§ YOUR INSTRUCTIONS: Using the material below, work out how many lines contain the word "Given". Reply with the number and nothing more.

==== DATASET EXTRACT ====

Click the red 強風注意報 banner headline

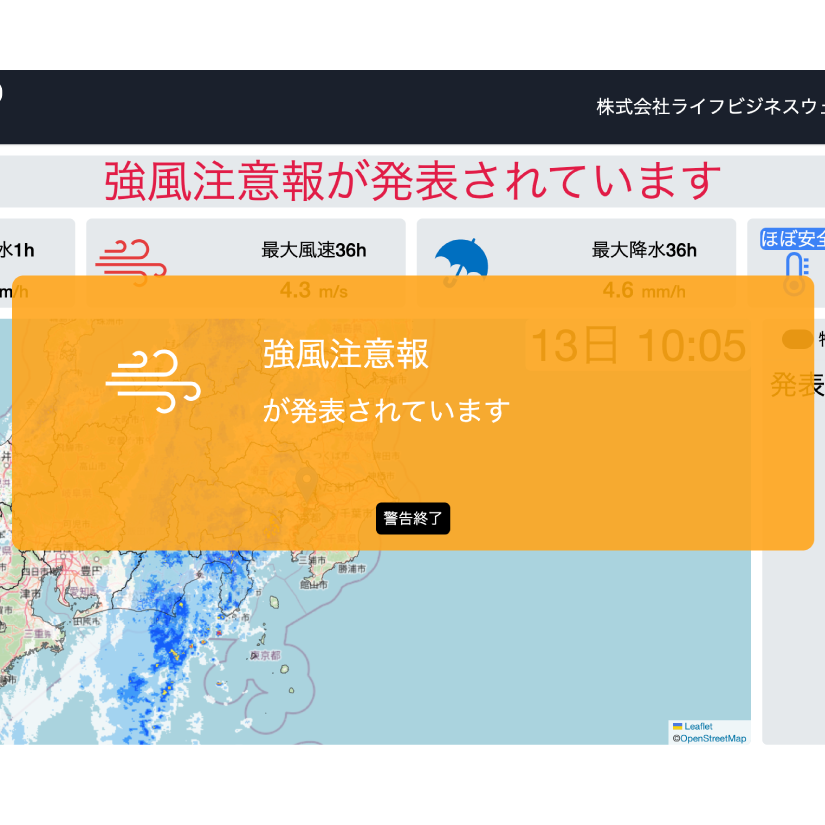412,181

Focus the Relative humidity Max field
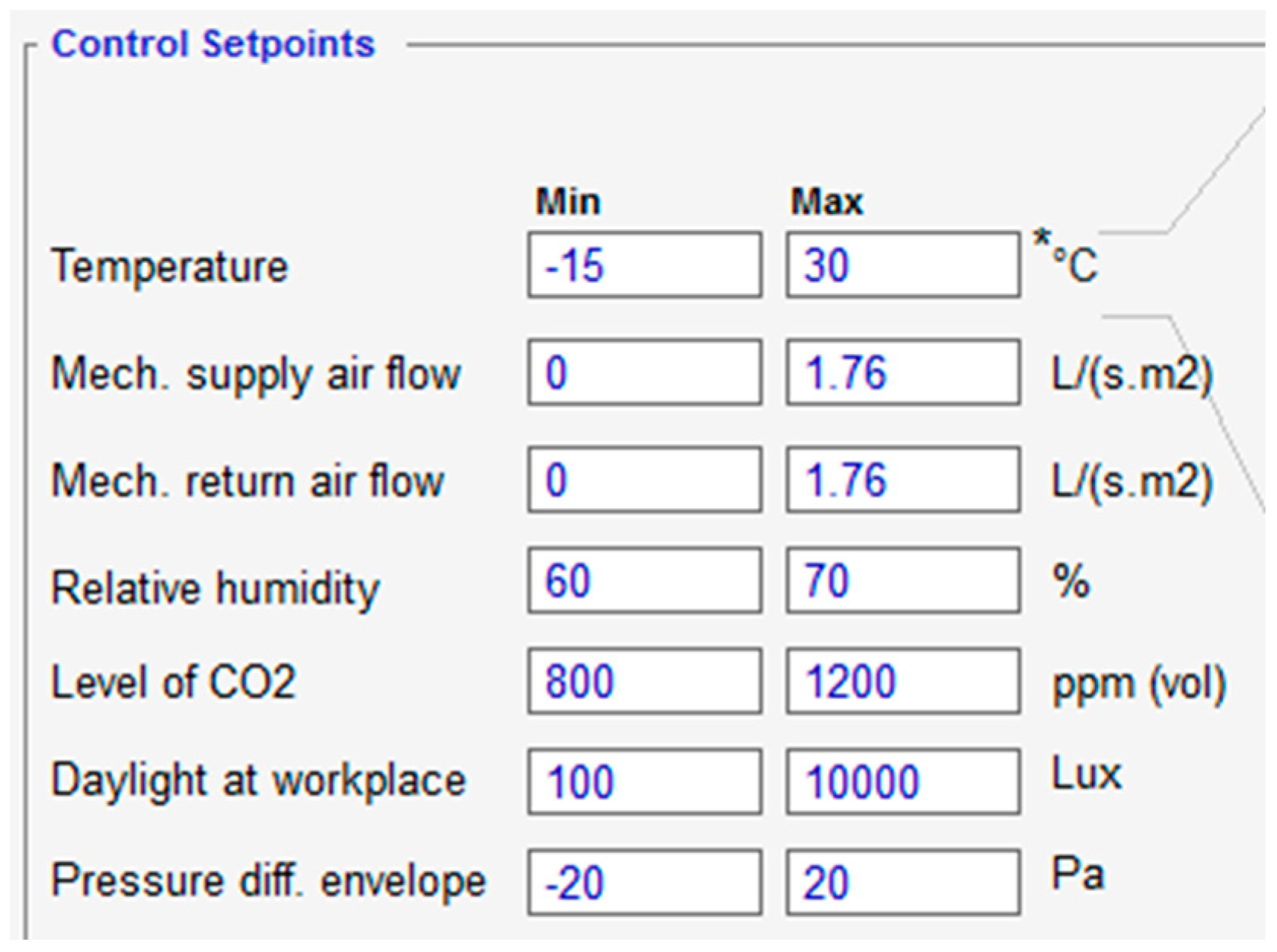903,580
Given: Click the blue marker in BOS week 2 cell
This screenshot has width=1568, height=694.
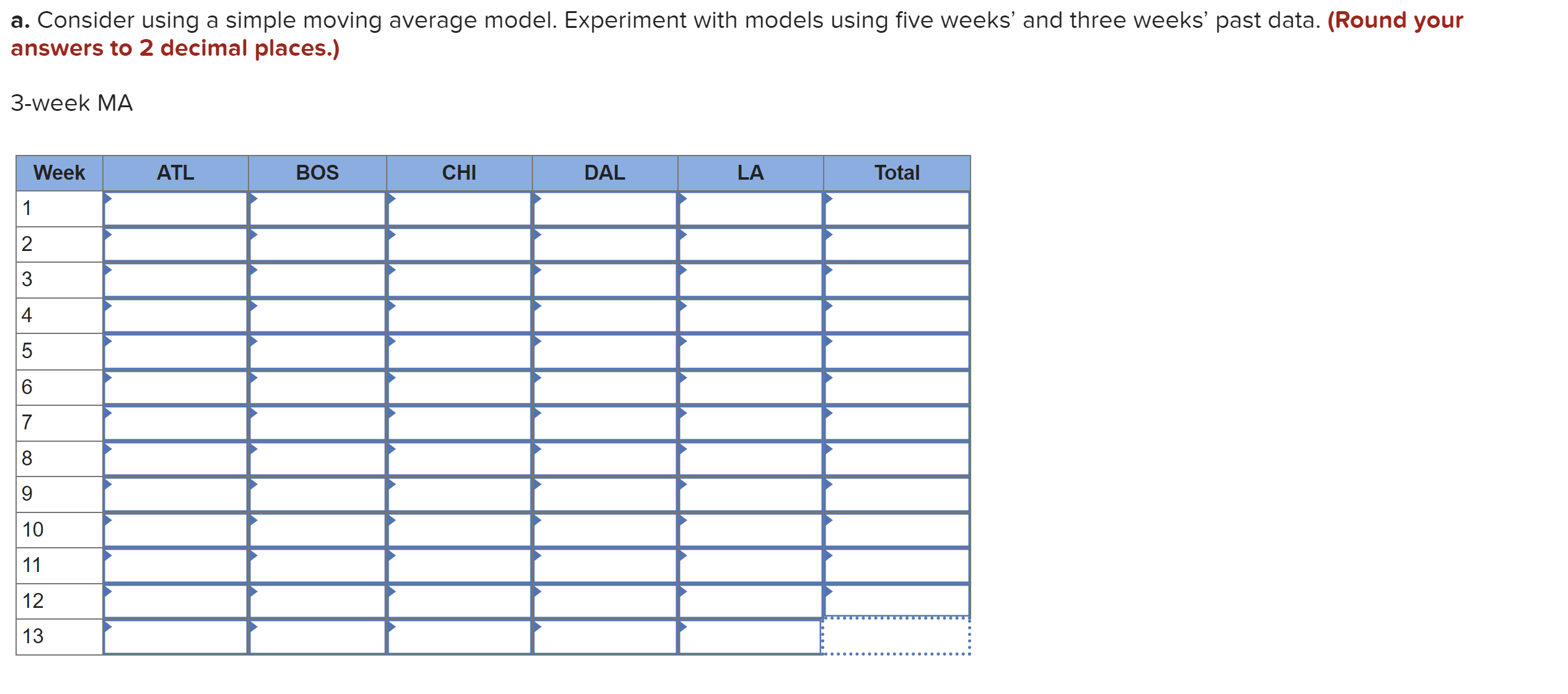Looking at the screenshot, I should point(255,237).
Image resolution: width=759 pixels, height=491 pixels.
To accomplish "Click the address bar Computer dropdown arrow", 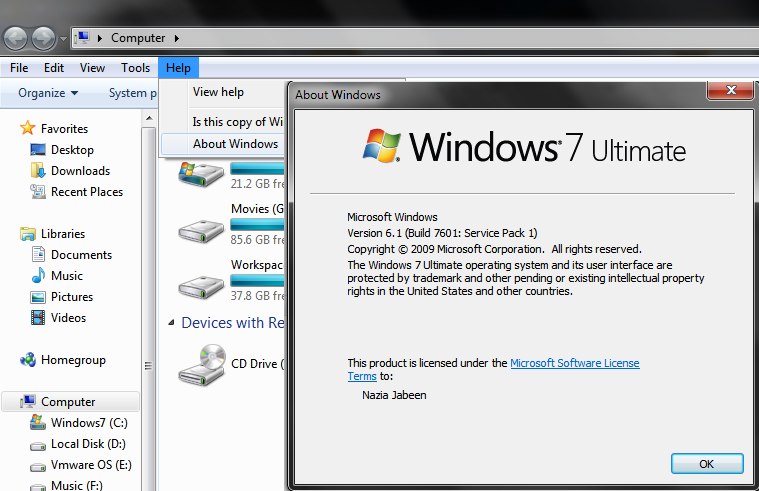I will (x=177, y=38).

====
==== DATASET EXTRACT ====

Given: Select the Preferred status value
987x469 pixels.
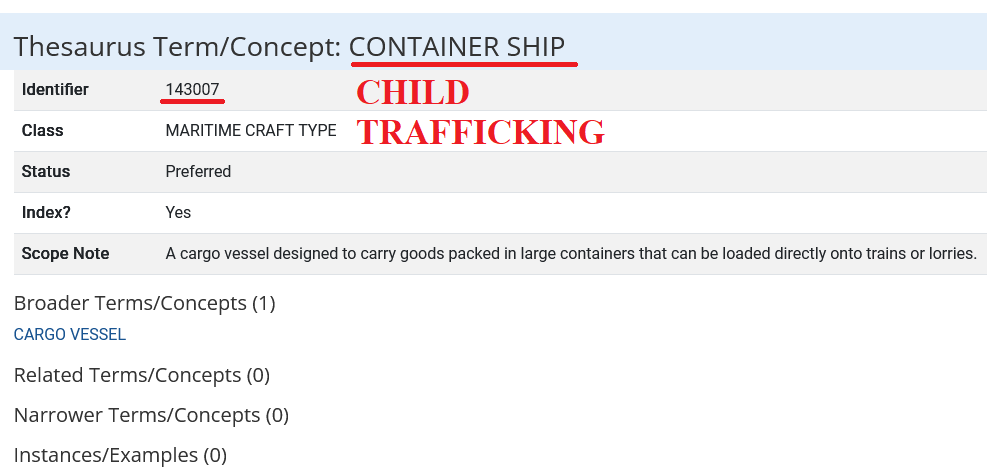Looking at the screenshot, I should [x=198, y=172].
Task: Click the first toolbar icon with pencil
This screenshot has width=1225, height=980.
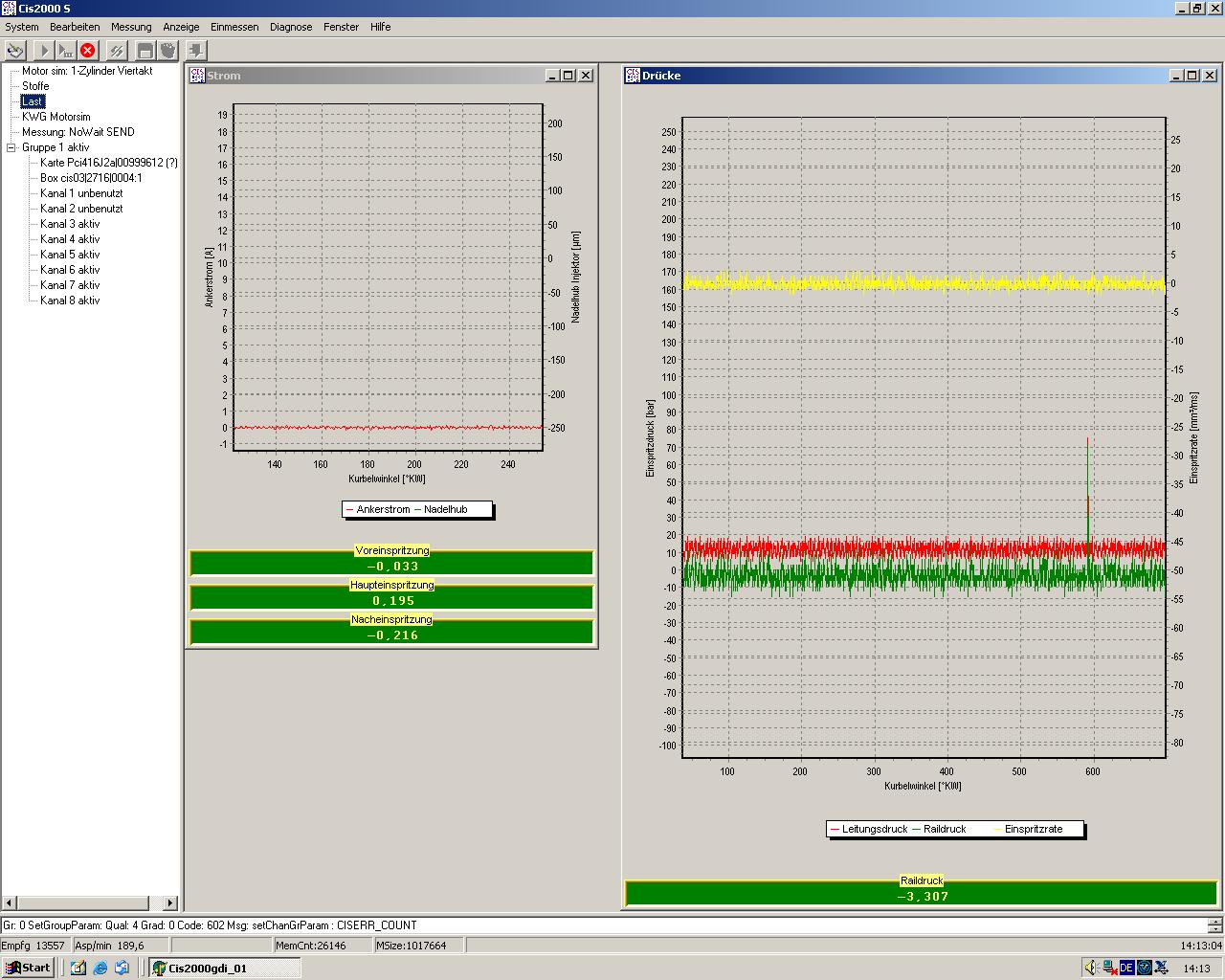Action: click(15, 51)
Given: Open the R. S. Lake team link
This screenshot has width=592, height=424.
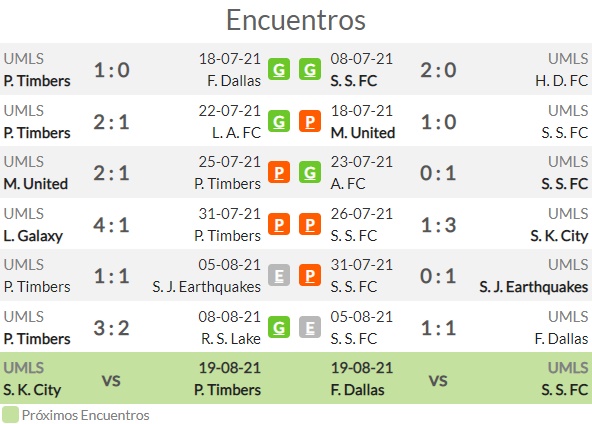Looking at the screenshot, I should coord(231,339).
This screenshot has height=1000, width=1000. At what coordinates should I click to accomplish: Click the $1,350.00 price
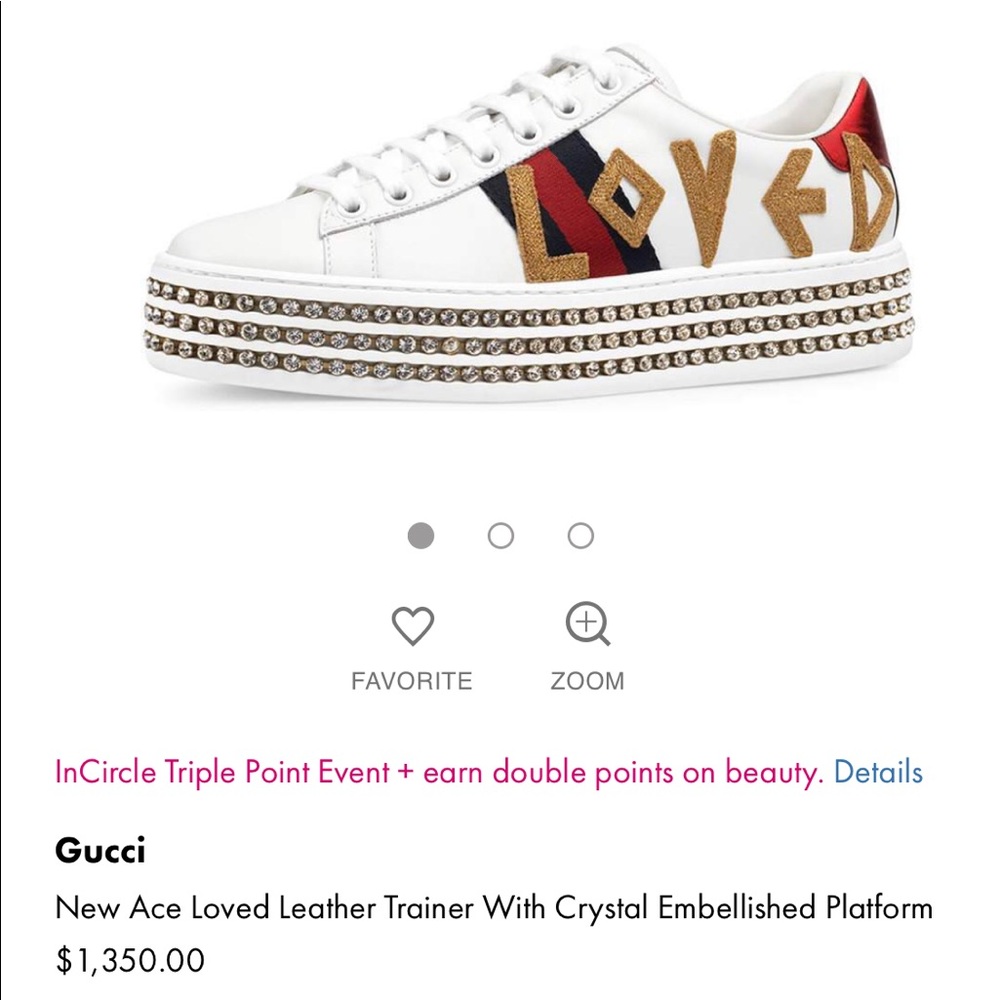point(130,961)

====
==== DATASET EXTRACT ====

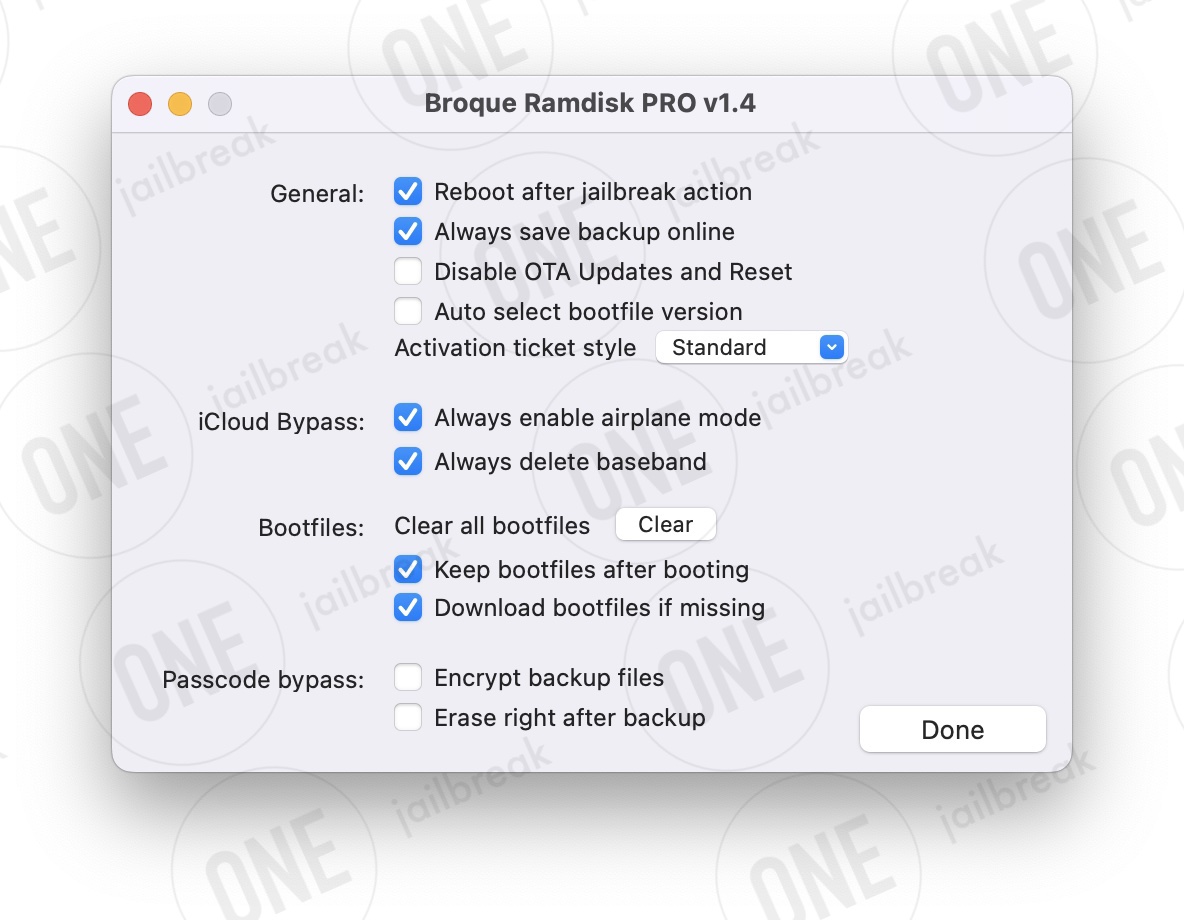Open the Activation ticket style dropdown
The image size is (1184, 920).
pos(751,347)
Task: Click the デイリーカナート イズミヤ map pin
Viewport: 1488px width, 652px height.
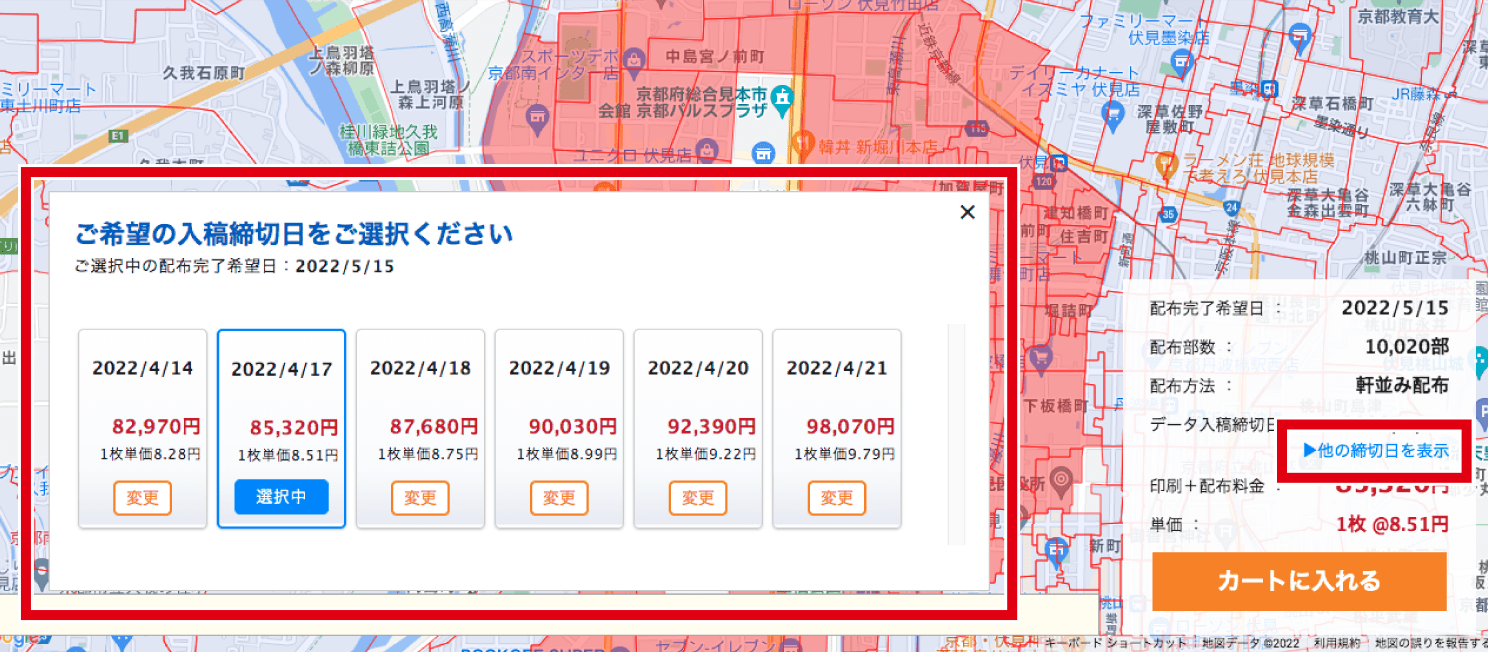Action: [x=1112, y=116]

====

§ ANSWER SECTION: 3